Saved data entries
◇ ◇ ◇ ◇ ◇ ◇ ◇

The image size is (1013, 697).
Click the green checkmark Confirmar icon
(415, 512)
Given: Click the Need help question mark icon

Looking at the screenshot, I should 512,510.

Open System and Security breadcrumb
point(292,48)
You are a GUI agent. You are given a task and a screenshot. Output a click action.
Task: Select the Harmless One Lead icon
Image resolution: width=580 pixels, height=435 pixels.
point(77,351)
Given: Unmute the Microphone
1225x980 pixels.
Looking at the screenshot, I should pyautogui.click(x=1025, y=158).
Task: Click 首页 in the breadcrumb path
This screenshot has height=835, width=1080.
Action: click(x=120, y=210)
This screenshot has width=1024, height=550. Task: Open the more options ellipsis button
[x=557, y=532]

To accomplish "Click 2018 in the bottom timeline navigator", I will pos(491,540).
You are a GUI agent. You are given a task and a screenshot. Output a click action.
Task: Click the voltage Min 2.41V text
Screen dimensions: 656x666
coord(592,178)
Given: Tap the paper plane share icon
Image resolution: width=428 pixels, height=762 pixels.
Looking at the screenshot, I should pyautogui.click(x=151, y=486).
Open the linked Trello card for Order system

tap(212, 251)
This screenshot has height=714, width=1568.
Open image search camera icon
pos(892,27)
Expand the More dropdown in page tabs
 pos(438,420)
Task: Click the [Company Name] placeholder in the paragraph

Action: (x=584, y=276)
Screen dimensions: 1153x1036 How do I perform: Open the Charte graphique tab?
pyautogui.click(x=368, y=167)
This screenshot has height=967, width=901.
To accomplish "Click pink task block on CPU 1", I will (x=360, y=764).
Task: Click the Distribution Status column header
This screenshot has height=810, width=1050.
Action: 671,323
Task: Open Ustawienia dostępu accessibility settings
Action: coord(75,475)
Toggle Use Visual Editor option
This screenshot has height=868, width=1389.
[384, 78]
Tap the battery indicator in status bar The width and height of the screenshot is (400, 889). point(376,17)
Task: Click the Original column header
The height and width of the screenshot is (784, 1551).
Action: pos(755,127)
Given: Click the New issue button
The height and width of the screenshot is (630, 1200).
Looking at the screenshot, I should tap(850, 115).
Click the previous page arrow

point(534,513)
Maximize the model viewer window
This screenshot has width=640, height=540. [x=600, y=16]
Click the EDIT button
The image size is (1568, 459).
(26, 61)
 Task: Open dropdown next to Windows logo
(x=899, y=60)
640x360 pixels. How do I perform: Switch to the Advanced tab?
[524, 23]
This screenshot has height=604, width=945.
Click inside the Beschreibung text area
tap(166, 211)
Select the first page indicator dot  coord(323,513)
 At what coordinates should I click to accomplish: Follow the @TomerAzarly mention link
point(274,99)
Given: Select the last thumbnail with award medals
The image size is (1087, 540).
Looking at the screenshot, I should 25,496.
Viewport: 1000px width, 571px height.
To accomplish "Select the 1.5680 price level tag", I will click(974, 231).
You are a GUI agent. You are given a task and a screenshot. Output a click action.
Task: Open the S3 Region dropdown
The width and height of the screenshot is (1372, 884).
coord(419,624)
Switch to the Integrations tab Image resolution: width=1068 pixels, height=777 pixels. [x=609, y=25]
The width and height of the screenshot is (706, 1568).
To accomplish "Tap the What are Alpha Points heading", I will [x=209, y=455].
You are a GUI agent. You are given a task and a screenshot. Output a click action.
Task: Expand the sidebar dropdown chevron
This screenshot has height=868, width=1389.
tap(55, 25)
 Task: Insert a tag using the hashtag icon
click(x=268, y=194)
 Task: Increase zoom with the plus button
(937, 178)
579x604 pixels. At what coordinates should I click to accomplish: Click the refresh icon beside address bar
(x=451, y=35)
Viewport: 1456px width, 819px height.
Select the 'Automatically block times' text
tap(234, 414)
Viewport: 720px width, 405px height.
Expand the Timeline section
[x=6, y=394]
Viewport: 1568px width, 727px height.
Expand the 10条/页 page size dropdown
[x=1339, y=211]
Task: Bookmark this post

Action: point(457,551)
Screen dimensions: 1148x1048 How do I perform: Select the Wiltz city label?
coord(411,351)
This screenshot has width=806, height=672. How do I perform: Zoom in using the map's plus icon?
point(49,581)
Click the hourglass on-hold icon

◇ ◇ ◇ ◇ ◇ ◇ ◇

Work instruction: Retype the entries. Every line must match exactly.

Task solution:
The image size is (1013, 697).
Click the green checkmark Confirmar icon
(415, 512)
Given: Click the Need help question mark icon

Looking at the screenshot, I should 512,510.

Open System and Security breadcrumb
point(292,48)
You are a GUI agent. You are given a task and a screenshot. Output a click action.
Task: Select the Harmless One Lead icon
Image resolution: width=580 pixels, height=435 pixels.
point(77,351)
Given: Unmute the Microphone
1225x980 pixels.
Looking at the screenshot, I should pyautogui.click(x=1025, y=158).
Task: Click 首页 in the breadcrumb path
This screenshot has height=835, width=1080.
Action: click(x=120, y=210)
This screenshot has width=1024, height=550. Task: Open the more options ellipsis button
[x=557, y=532]

To accomplish "Click 2018 in the bottom timeline navigator", I will pos(491,540).
You are a GUI agent. You are given a task and a screenshot. Output a click action.
Task: Click the voltage Min 2.41V text
Screen dimensions: 656x666
coord(592,178)
Given: Tap the paper plane share icon
Image resolution: width=428 pixels, height=762 pixels.
Looking at the screenshot, I should pyautogui.click(x=151, y=486).
Open the linked Trello card for Order system

tap(212, 251)
This screenshot has height=714, width=1568.
Open image search camera icon
pos(892,27)
Expand the More dropdown in page tabs
 pos(438,420)
Task: Click the [Company Name] placeholder in the paragraph

Action: (x=584, y=276)
Screen dimensions: 1153x1036 How do I perform: Open the Charte graphique tab?
pyautogui.click(x=368, y=167)
This screenshot has height=967, width=901.
To accomplish "Click pink task block on CPU 1", I will (x=360, y=764).
Task: Click the Distribution Status column header
This screenshot has height=810, width=1050.
Action: 671,323
Task: Open Ustawienia dostępu accessibility settings
Action: coord(75,475)
Toggle Use Visual Editor option
This screenshot has height=868, width=1389.
[384, 78]
Tap the battery indicator in status bar The width and height of the screenshot is (400, 889). point(376,17)
Task: Click the Original column header
The height and width of the screenshot is (784, 1551).
Action: pos(755,127)
Given: Click the New issue button
The height and width of the screenshot is (630, 1200).
Looking at the screenshot, I should tap(850, 115).
Click the previous page arrow

point(534,513)
Maximize the model viewer window
This screenshot has width=640, height=540. [x=600, y=16]
Click the EDIT button
The image size is (1568, 459).
(26, 61)
 Task: Open dropdown next to Windows logo
(x=899, y=60)
640x360 pixels. How do I perform: Switch to the Advanced tab?
[524, 23]
This screenshot has height=604, width=945.
Click inside the Beschreibung text area
tap(166, 211)
Select the first page indicator dot  coord(323,513)
 At what coordinates should I click to accomplish: Follow the @TomerAzarly mention link
point(274,99)
Given: Select the last thumbnail with award medals
The image size is (1087, 540).
Looking at the screenshot, I should 25,496.
Viewport: 1000px width, 571px height.
To accomplish "Select the 1.5680 price level tag", I will click(974, 231).
You are a GUI agent. You are given a task and a screenshot. Output a click action.
Task: Open the S3 Region dropdown
The width and height of the screenshot is (1372, 884).
coord(419,624)
Switch to the Integrations tab Image resolution: width=1068 pixels, height=777 pixels. [x=609, y=25]
The width and height of the screenshot is (706, 1568).
To accomplish "Tap the What are Alpha Points heading", I will [x=209, y=455].
You are a GUI agent. You are given a task and a screenshot. Output a click action.
Task: Expand the sidebar dropdown chevron
This screenshot has height=868, width=1389.
tap(55, 25)
 Task: Insert a tag using the hashtag icon
click(x=268, y=194)
 Task: Increase zoom with the plus button
(937, 178)
579x604 pixels. At what coordinates should I click to accomplish: Click the refresh icon beside address bar
(x=451, y=35)
Viewport: 1456px width, 819px height.
Select the 'Automatically block times' text
tap(234, 414)
Viewport: 720px width, 405px height.
Expand the Timeline section
[x=6, y=394]
Viewport: 1568px width, 727px height.
Expand the 10条/页 page size dropdown
[x=1339, y=211]
Task: Bookmark this post

Action: point(457,551)
Screen dimensions: 1148x1048 How do I perform: Select the Wiltz city label?
coord(411,351)
This screenshot has width=806, height=672. How do I perform: Zoom in using the map's plus icon?
point(49,581)
Click the hourglass on-hold icon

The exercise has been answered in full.